What this task involves: Quote the text of the following records word for word, leaving out the pictures.

Excerpted records:
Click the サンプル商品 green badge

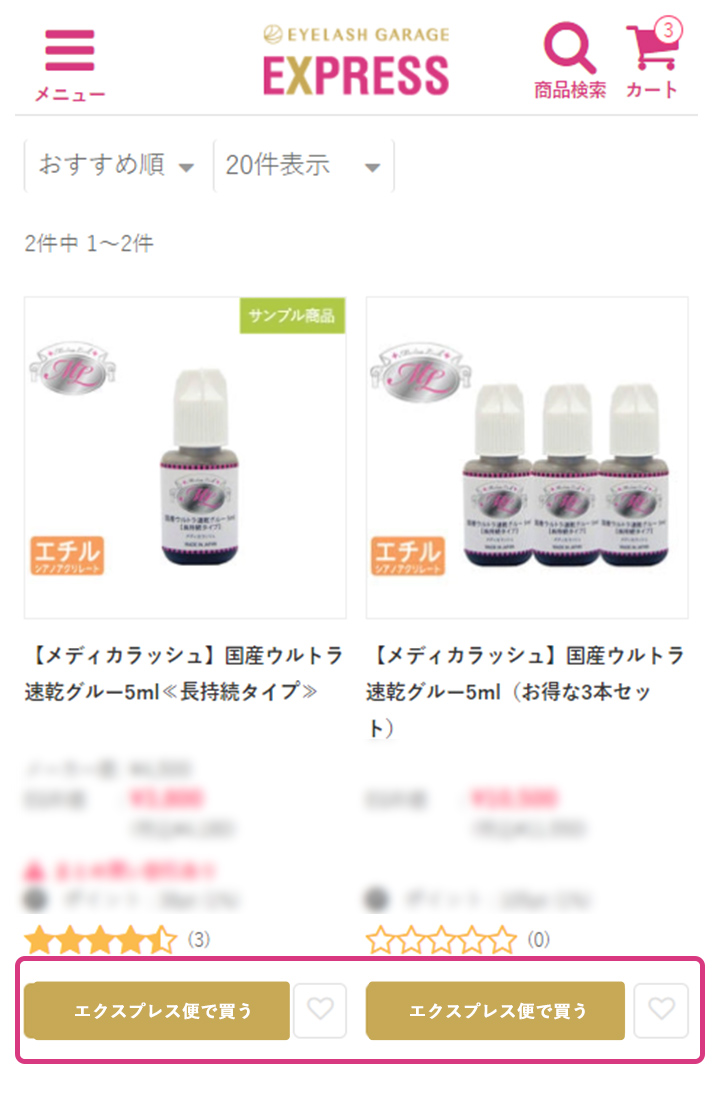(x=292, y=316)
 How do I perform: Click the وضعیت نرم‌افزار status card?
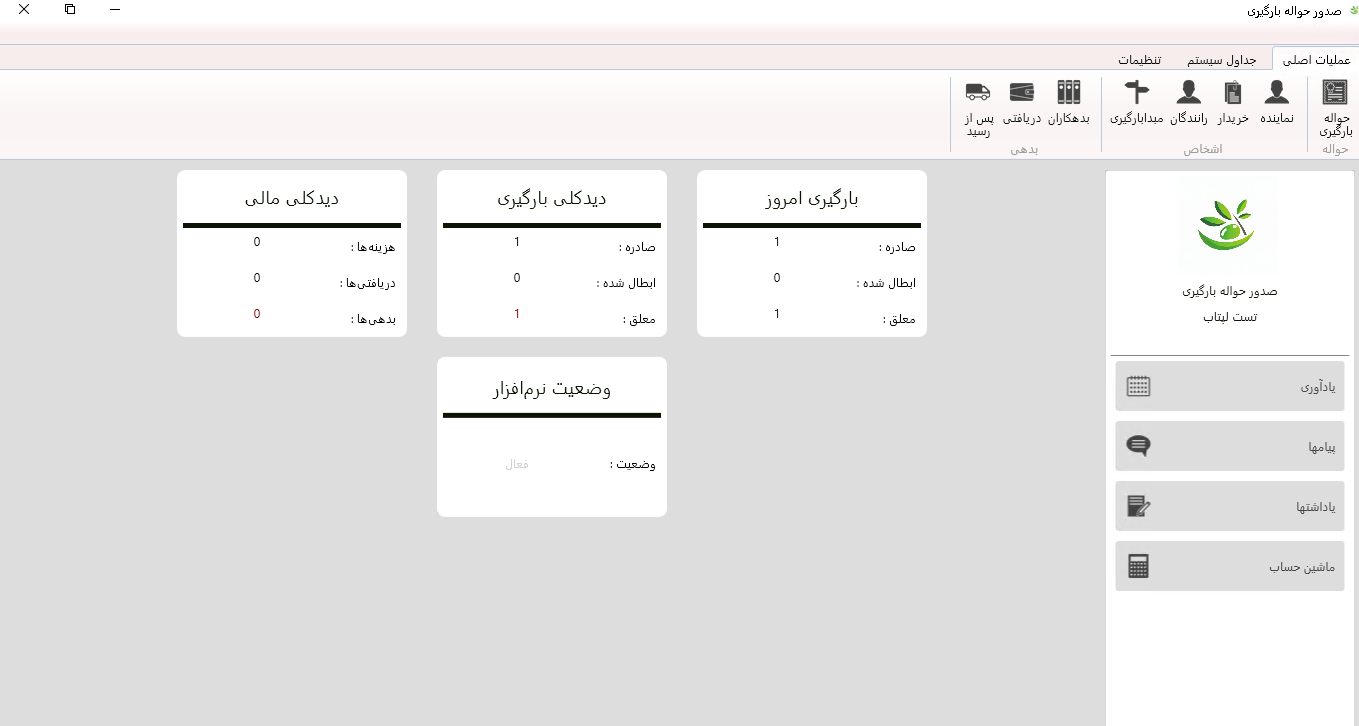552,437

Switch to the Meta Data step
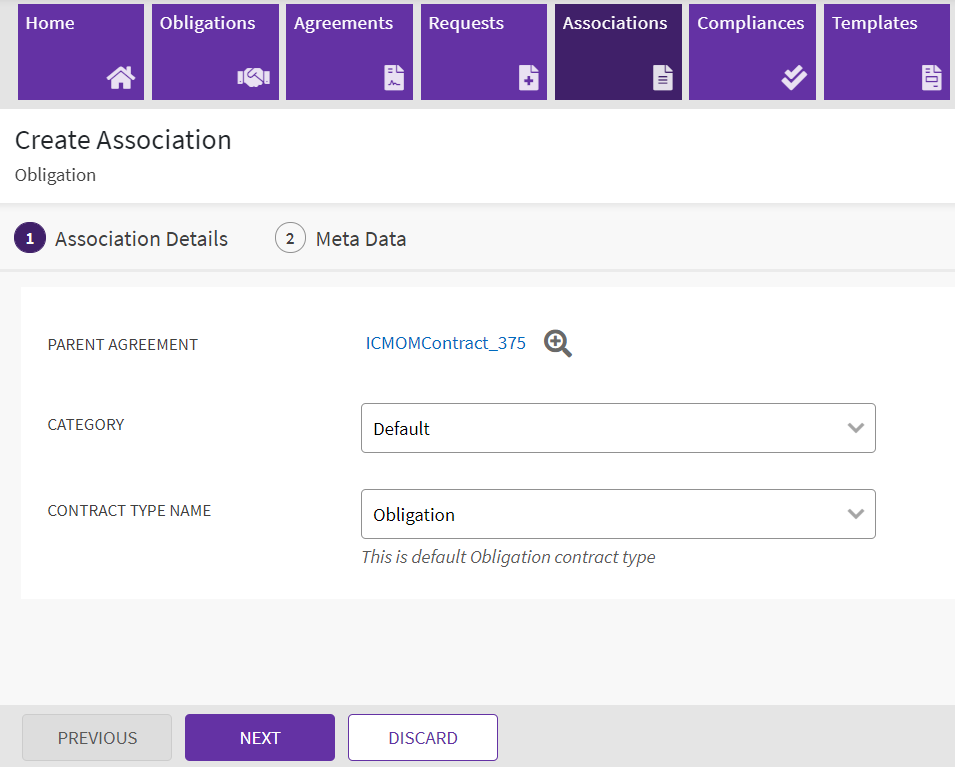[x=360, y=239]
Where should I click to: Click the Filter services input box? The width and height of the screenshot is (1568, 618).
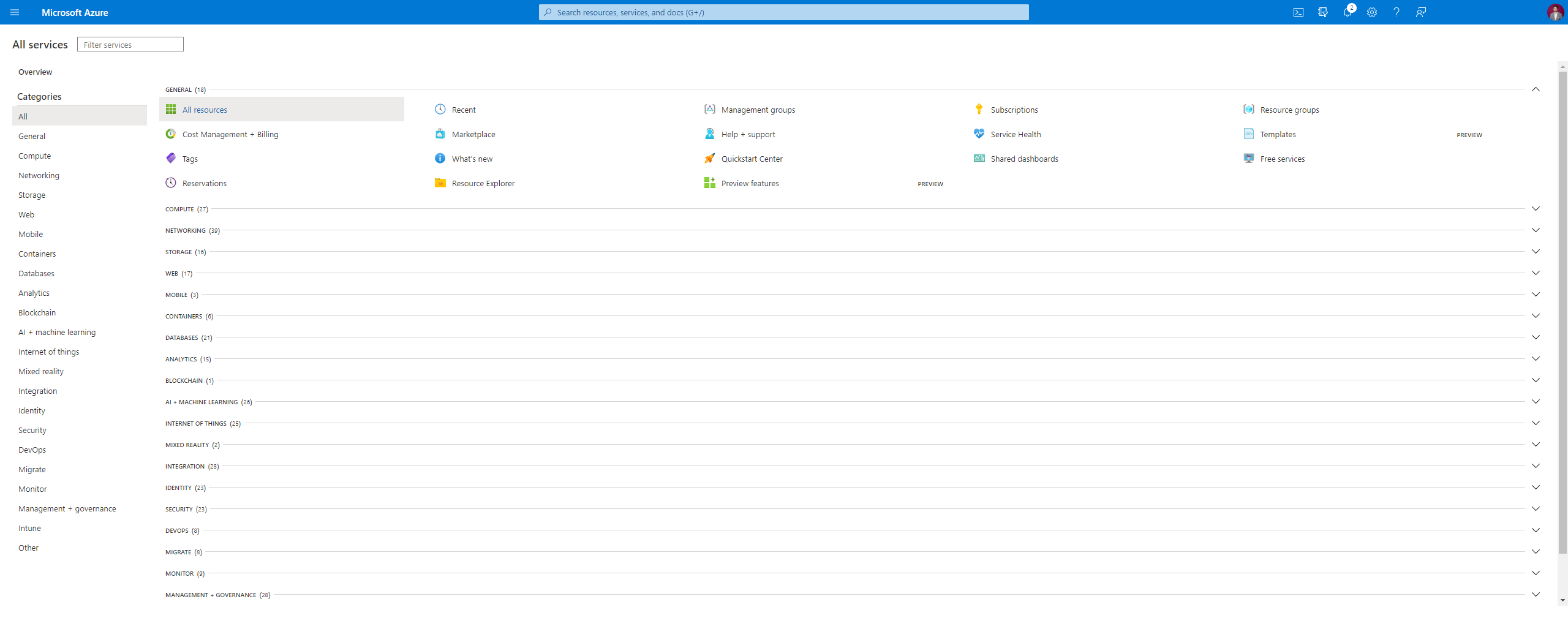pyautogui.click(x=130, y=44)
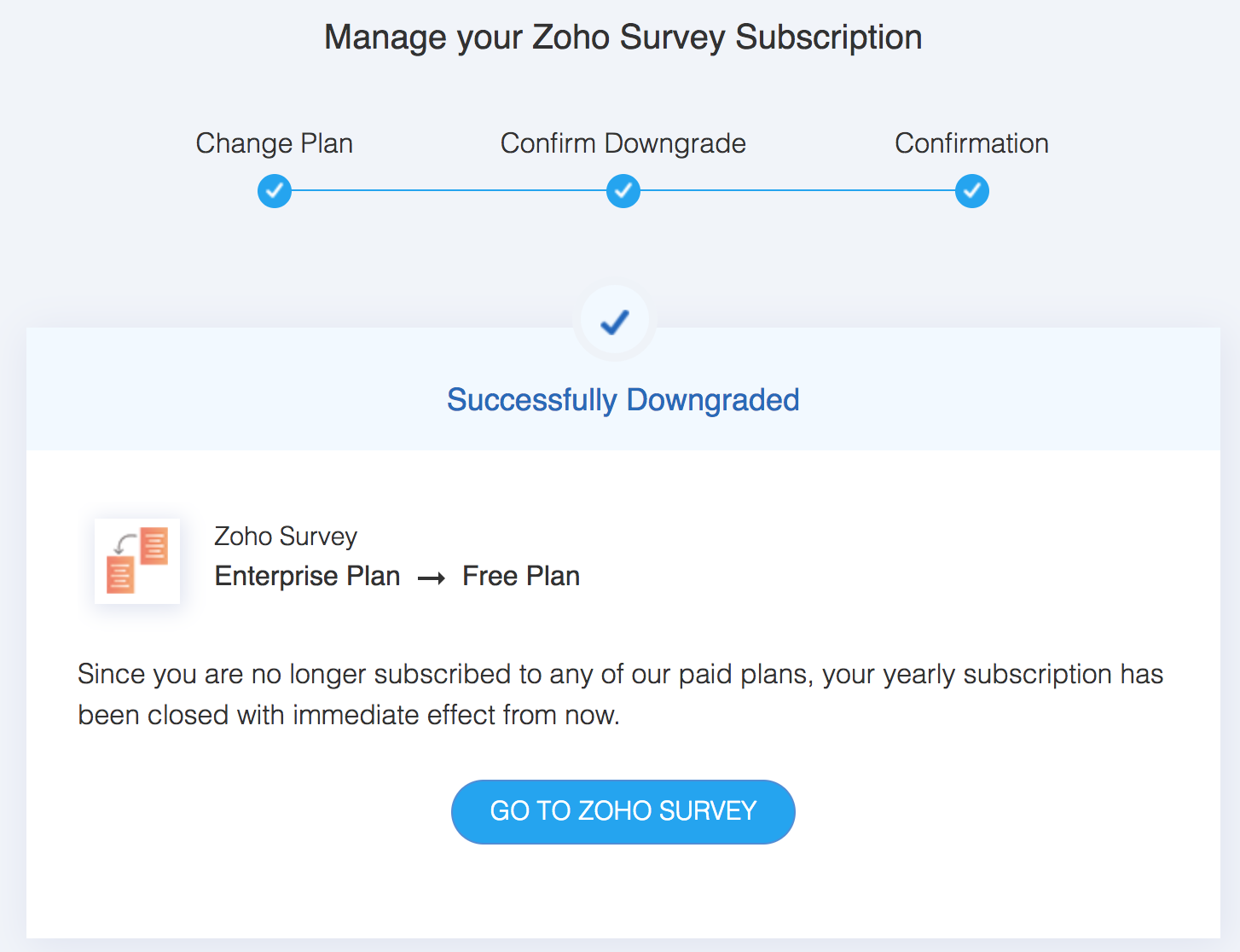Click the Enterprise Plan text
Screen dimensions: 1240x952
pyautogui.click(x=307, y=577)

The output:
Click the サンプル商品 green badge

(x=292, y=316)
 How do I perform: Click the وضعیت نرم‌افزار status card?
552,437

Switch to the Meta Data step
[x=360, y=239]
Where should I click to: Click the Filter services input box? The width and height of the screenshot is (1568, 618).
pyautogui.click(x=130, y=44)
Click the Enterprise Plan text
Screen dimensions: 1240x952
pyautogui.click(x=307, y=577)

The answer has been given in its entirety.